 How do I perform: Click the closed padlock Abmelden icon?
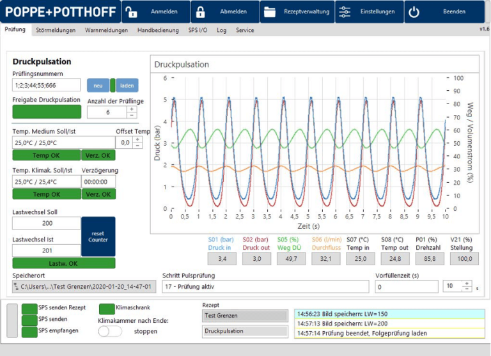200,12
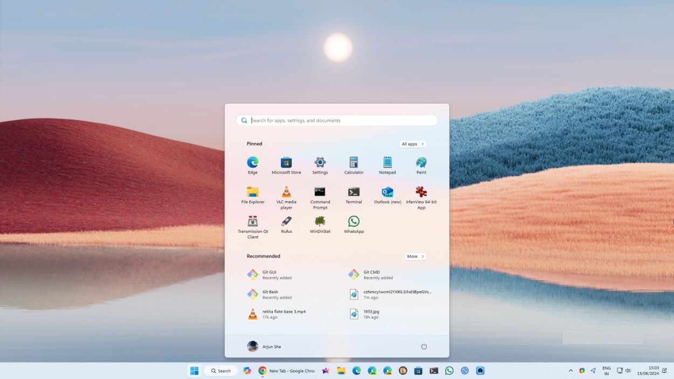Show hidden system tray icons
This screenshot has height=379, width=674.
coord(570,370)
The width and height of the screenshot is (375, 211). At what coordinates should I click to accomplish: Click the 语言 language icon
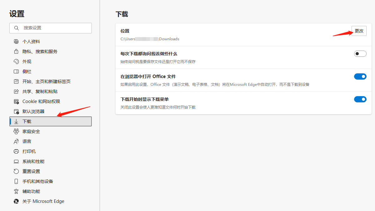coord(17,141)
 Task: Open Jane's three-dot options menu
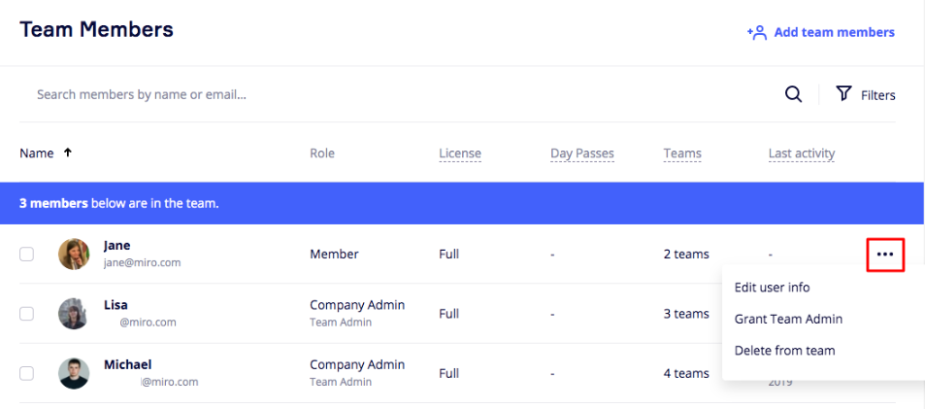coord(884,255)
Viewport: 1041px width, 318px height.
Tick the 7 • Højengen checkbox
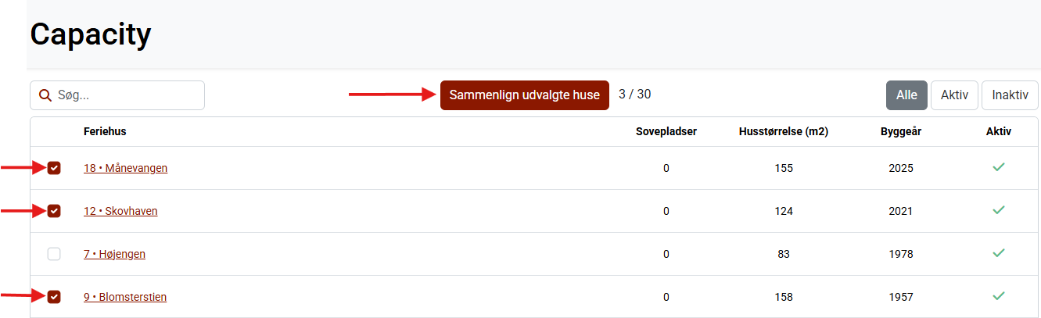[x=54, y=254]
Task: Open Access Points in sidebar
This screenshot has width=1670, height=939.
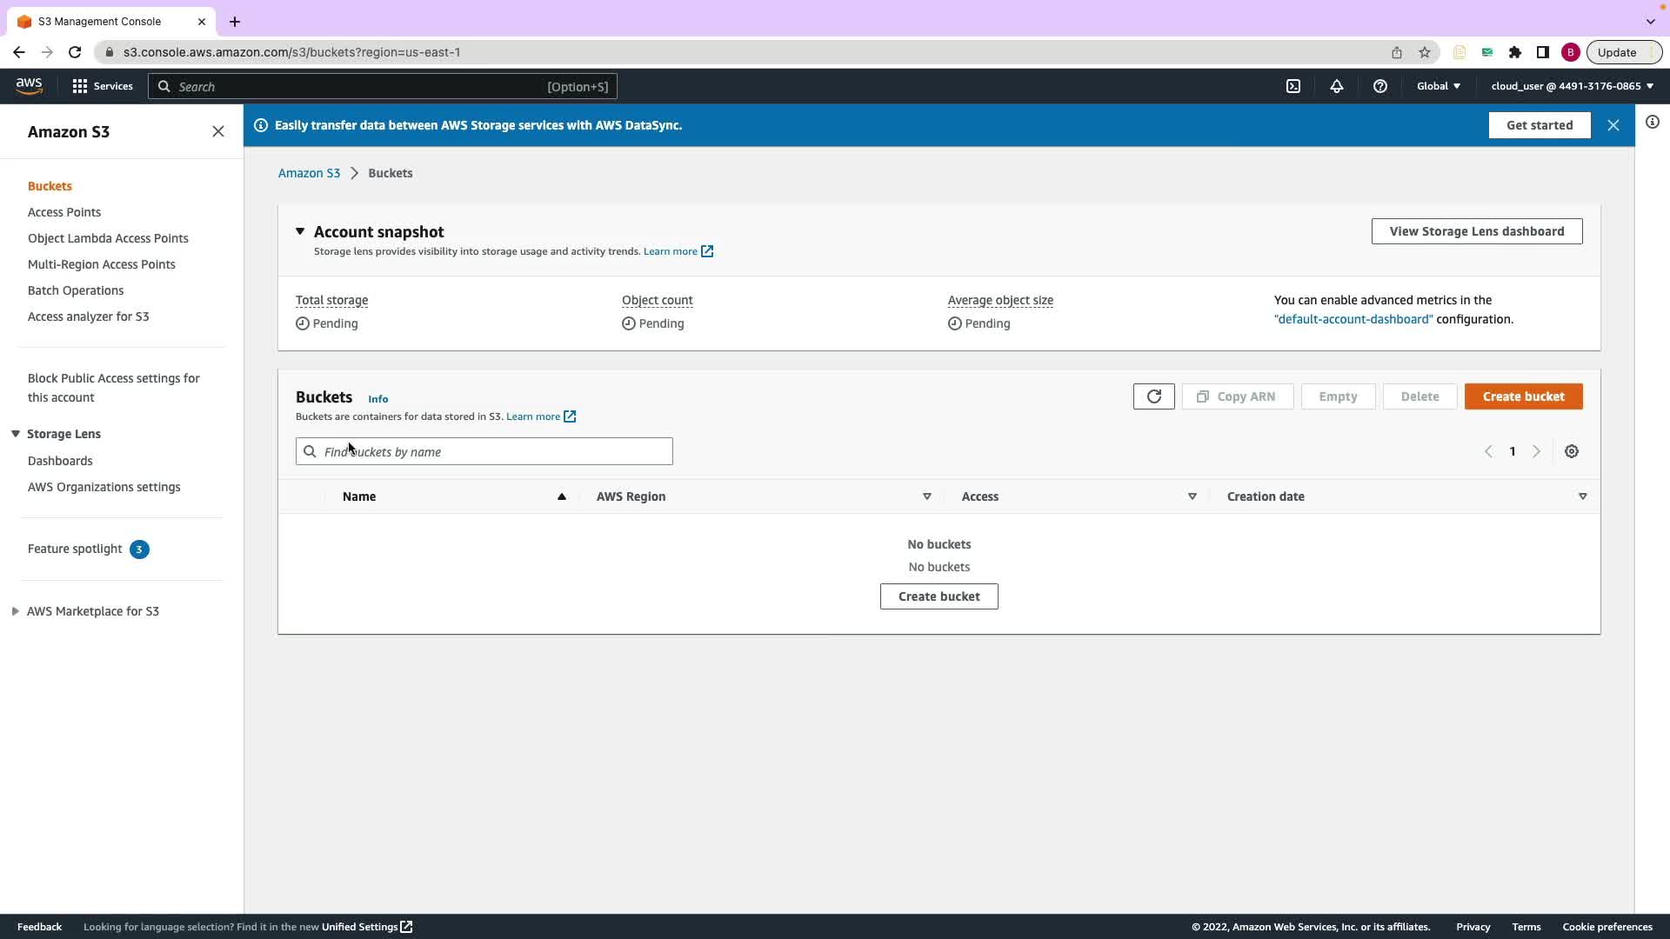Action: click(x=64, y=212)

## WHAT THE EXERCISE ASKS
Copy the listing above word for word, starting at the line that contains "Task: Open Jane's three-dot options menu" and ending at its last line. Leave the pictures out.

## ANSWER TO THIS EXERCISE
 Task: Open Jane's three-dot options menu
coord(884,255)
Viewport: 1041px width, 318px height.
Tick the 7 • Højengen checkbox
[x=54, y=254]
Task: Open Access Points in sidebar
This screenshot has width=1670, height=939.
Action: click(x=64, y=212)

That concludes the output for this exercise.